LinGO Working Papers
Leonoor van der Beek and Timothy Baldwin. 2003. Crosslingual Countability Classification: English meets Dutch . LinGO Working Paper No. 2003-03.
This paper presents a range of methods for classifying Dutch nouns as countable, uncountable or plural only based on both Dutch and English data. The classification is based on the occurrence of countability specific linguistic features that are extracted from unannotated corpora. We show that in the absence of reliable Dutch gold standard data, cross-linguistic classification can be achieved on the basis of a word-to-word or feature-to-feature mapping between English and Dutch.
Villavicencio, Aline and Ann Copestake. 2002. Phrasal Verbs and the LinGO-ERG . LinGO Working Paper No. 2002-01.
A description of phrasal verbs as implemented in the existing LinGO ERG
Villavicencio, Aline and Ann Copestake. 2002. On the Nature of Idioms . LinGO Working Paper No. 2002-04.
A thorough syntactic and semantic account of a sample of 100 English idioms
Bannard, Colin. 2002. Statistical Techniques for Automatically Inferring the Semantics of Verb-Particle Constructions . LinGO Working Paper No. 2002-06.

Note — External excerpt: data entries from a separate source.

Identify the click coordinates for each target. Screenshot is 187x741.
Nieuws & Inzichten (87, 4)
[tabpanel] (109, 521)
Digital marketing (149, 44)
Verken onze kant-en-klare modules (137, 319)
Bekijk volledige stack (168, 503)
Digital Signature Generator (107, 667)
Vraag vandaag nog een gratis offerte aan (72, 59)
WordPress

This paper describes an investigation of some potential features for a statistical approach to inferring the semantics of verb-particle constructions from corpus data. Verb-particles cause particular problems for the computational semantic analysis of language, because their meaning often cannot be derived through the usual compo-sitional methods of analysis. Two novel techniques are presented which promise to provide information about the nature and extent of composition. The first of these measures the extent to which the verb or particle of any given verb-particle may be replaced with a verb or particle of a similar semantic class to form other verb-particles that are attested in the data. The intuition here is that if it reflects systematic patterns in this way then it is more likely that the verb or particle concerned have their simplex meaning. The second technique measures the degree of semantic relatedness between the verb-particle and its component verb. The intuition here is that if a verb-particle is semantically similar to the verb then it is more likely that the verb contributes its simplex meaning. These two features are then combined and used as training data for a classifier using appropriately annotated data.
Beavers, John. 2002. Aspect and the Distribution of Prepositional Resultative Phrases in English. LinGO Working Paper No. 2002-07.

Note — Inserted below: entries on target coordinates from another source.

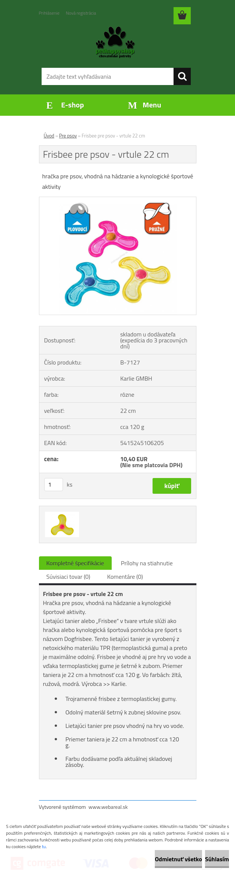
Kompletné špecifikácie (75, 563)
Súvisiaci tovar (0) (68, 576)
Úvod (49, 135)
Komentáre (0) (125, 576)
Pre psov (68, 135)
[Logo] (113, 43)
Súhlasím (217, 859)
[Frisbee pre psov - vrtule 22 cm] (117, 200)
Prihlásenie (49, 12)
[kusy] (53, 484)
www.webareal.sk (108, 807)
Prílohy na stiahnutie (147, 563)
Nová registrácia (81, 12)
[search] (182, 76)
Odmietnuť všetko (178, 859)
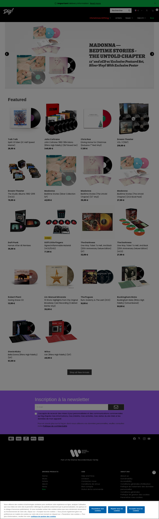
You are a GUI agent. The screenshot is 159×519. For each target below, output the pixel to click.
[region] (79, 510)
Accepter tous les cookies (136, 510)
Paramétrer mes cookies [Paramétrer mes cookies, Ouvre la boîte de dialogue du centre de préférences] (98, 510)
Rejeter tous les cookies (117, 510)
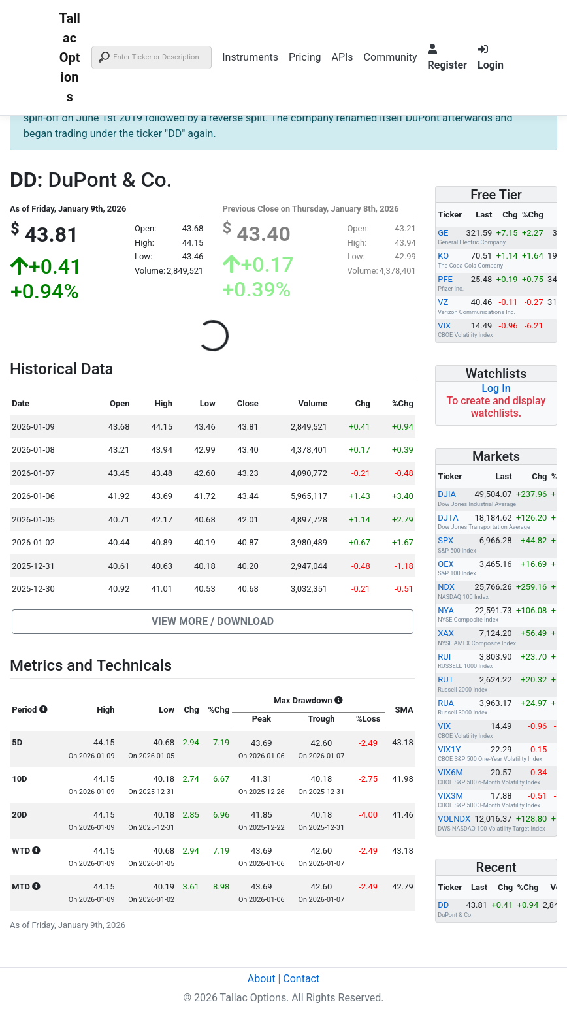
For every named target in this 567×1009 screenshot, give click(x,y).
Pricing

This paper examines the distribution of to and into prepositional resultative XPs in terms of three criteria: the lexical semantics of the verb, selectional restrictions imposed by the preposition, and the aspect of the event. Speficially pertaining to aspect, it appears that into resultatives preserve the durativity or punctuality of their verbs, whereas to resultatives have durative readings. When to XPs modify punctual predicates, they force iterative readings (Smith shot Jones to death in ten seconds). With achievements, modification by to XPs is ungrammatical since achievements cannot have iterative readings (*She stunned him to silence). Into XPs preserve punctuality and may occur with achievements (She stunned him into silence). I propose that while into XPs only entail crossing a threshold to the inside of the goal/result, to XPs entail movement/change up to and including the goal, thus entailing a non-trivial path. This requires a nontrivial span of time to traverse, explaining the durative reading of to resultatives. Into resulatatives have no such entailment, thus explaining the compatible with punctual readings.
Beavers, John. 2002. Documentation: A CCG Implementation for the LKB. LinGO Working Paper No. 2002-08.
This document outlines the Typed-inheritance Combinatory Categorial Grammar (TCCG), an implementation of a CCG grammar in the LKB for a fragment of English based on Sag and Wasow (1999). TCCG implements a CCG grammar based on work by Steedman (1996, 2000) but incorporating a typed-inheritence hierarchy that allows for massive additional generalizations, particularly in terms of the structure of the lexicon and the relationships between different combinators. Additionally, TCCG employs a form of MRS semantics rather than a lambda-calculus based semantics, allowing for efficient semantic composition as well as generation capabilities with the LKB. Further efficiency issues are addressed by employing the feature-structure based normal form parsing algorithm described in Eisner (1996), significantly reducing the so-called spurious ambiguity problem of CCG while retaining its combinatory advantages.
An outline of the research proposal submitted to the NSF and NTT to gain funding for the Multiword Expression Project
Multiword expressions are a key problem for the development of large-scale, linguistically sound natural language processing technology. This paper surveys the problem and some currently available analytic techniques. The various kinds of multiword expressions should be analyzed in distinct ways, including listing words with spaces, hierarchically organized lexicons, restricted combinatoric rules, lexical selection, idiomatic constructions and simple statistical affinity. An adequate comprehensive analysis of multiword expressions must employ both symbolic and statistical techniques.